Least Squares Plane using Matricies For a Least Squares solution to a 2D set of coordinates, the formula is:
$X^T\,X\,\vec b = X^Ty$ (where $X^T$ denotes $X$ transpose)
(for: $y = B_0 + B_1x + B_2x^2$)
where:
$X$:        $b$:       $y$:
[$1$  $x_1$]  [$B_0$]  [$y_1$]
[$1$  $x_2$]  [$B_1$]  [$y_2$]
[$1$  $x_3$]  [$B_2$]  [$y_3$]
[...  ...]           [... ]
My question is:
What do I need to change in order for me to use least squares to solve for a 3d surface?

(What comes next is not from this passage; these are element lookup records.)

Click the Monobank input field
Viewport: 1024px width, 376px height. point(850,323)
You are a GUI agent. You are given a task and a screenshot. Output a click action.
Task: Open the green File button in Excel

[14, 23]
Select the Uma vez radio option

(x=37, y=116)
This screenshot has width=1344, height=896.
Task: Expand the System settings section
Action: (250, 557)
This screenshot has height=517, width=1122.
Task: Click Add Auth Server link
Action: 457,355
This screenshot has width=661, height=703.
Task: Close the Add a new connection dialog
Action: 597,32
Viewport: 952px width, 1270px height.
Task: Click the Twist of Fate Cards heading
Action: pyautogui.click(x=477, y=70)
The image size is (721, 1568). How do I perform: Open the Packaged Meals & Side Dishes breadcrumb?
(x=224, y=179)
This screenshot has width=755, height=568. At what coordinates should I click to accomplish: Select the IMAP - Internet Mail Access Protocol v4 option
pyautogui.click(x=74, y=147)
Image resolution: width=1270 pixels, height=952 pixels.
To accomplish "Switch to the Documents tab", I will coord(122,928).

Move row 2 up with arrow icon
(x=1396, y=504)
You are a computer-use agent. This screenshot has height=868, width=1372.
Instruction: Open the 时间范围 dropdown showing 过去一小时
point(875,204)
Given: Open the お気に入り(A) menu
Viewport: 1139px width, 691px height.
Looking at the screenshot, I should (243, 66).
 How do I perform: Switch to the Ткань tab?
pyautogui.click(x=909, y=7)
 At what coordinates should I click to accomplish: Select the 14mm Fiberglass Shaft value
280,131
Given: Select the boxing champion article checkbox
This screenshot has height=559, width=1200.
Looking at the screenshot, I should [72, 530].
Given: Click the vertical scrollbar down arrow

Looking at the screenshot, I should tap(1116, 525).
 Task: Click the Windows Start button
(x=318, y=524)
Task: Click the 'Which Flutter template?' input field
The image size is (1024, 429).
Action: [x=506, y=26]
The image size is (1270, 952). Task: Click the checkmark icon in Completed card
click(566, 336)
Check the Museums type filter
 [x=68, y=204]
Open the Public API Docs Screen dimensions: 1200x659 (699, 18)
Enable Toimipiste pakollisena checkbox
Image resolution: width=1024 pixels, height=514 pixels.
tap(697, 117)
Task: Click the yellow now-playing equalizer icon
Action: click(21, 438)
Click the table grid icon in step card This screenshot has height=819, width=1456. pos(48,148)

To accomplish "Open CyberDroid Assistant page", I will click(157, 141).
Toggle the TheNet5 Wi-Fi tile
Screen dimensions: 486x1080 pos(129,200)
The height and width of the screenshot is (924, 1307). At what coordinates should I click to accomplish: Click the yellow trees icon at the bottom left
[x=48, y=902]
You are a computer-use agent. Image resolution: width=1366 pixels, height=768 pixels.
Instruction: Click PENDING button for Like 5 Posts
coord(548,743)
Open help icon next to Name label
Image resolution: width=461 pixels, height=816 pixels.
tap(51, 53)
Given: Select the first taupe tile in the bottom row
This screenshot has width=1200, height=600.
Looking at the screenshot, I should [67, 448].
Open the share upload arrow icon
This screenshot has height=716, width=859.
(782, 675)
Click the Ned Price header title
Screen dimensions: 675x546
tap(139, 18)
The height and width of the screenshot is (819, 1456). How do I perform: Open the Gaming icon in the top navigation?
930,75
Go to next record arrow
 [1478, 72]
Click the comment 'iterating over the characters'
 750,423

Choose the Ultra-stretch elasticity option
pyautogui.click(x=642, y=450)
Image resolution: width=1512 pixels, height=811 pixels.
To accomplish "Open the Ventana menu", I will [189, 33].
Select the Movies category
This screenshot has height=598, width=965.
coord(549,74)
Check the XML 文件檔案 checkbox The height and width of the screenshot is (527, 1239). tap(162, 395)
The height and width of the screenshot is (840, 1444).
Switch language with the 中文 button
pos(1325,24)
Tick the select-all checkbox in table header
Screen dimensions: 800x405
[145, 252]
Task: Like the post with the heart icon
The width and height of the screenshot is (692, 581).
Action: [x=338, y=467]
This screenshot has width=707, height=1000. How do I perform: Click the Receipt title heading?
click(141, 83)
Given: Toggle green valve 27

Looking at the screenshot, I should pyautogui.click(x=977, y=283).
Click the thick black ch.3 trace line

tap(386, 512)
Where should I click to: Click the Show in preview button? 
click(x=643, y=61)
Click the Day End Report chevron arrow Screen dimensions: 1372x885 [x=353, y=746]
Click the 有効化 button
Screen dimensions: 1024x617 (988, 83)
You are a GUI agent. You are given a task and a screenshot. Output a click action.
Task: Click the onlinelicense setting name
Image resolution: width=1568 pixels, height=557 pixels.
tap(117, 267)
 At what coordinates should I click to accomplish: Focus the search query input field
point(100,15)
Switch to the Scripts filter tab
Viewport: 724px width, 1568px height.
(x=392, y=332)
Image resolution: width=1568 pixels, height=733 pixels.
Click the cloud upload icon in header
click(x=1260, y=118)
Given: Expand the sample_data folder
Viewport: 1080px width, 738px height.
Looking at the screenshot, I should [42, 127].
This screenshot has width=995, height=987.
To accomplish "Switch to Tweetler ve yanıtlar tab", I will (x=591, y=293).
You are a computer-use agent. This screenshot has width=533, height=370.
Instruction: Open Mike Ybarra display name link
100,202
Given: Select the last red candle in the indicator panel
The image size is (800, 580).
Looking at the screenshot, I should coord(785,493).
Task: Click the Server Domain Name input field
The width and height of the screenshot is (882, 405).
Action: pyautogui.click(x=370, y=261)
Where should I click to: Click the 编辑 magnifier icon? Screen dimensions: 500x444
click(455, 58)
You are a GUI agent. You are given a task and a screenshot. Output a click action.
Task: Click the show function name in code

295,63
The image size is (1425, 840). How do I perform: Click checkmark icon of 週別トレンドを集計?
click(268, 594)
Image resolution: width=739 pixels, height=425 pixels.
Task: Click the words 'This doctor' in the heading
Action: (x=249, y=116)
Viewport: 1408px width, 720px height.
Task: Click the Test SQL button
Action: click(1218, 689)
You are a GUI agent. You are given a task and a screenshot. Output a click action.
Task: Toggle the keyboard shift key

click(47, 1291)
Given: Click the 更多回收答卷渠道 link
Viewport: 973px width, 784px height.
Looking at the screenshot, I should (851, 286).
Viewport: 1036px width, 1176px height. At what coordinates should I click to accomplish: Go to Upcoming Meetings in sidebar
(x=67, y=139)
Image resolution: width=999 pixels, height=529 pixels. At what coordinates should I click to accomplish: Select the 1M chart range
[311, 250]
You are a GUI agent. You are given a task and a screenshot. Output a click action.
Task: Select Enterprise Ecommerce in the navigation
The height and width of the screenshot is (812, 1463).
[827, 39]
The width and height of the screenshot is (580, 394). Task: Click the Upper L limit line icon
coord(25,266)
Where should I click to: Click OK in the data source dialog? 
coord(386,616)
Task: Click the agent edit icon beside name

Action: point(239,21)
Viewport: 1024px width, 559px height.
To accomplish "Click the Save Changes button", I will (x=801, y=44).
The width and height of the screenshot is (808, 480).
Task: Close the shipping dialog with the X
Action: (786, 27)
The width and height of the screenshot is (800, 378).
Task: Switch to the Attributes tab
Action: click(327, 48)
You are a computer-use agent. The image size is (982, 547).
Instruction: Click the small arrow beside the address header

Also, what would my equation look like? $y = B_0 + B_1x_1 + B_2x_2 + B_3{x_1}^2 + B_4{x_2}^2$ ?
Thanks a million. 
 A: So to clarify, you're looking for the best approximation of the form $z=f(x,y)=a_xx+a_yy+a_0$ in $xyz$-space for a set of $x,y,z$ data points.  In order to do that, we begin by supposing that there is an exact solution.  If that were the case, our system of equations would look like this:
$$
a_0+a_xx_1+a_yy_1=z_1\\
a_0+a_xx_2+a_yy_2=z_2\\
\vdots
$$
and so forth.  We can rewrite this in matrix-form as follows:
$$
\left[
\begin{array}{ccc}
1 & x_1 & y_1 \\ 
1 & x_2 & y_2 \\ 
\, & \vdots & \, \\ 
1 & x_n & y_n
\end{array}
\right]
\,\left[
\begin{array}{c}
a_0\\
a_x\\
a_y
\end{array}
\right]=
\left[
\begin{array}{c}
z_1\\
z_2\\
\vdots\\
z_n
\end{array}
\right]
$$
From there, getting the least squares solution simply a matter of applying the same logic as before.  Setting
$$
A=
\left[
\begin{array}{ccc}
1 & x_1 & y_1 \\ 
1 & x_2 & y_2 \\ 
\, & \vdots & \, \\ 
1 & x_n & y_n
\end{array}
\right];
\vec x=
\left[
\begin{array}{c}
a_0\\
a_x\\
a_y
\end{array}
\right];
\vec y =
\left[
\begin{array}{c}
z_1\\
z_2\\
\vdots\\
z_n
\end{array}
\right]
$$
we have
$$
A^TA \vec x = A^T\vec y
$$
And must solve for $\vec x$.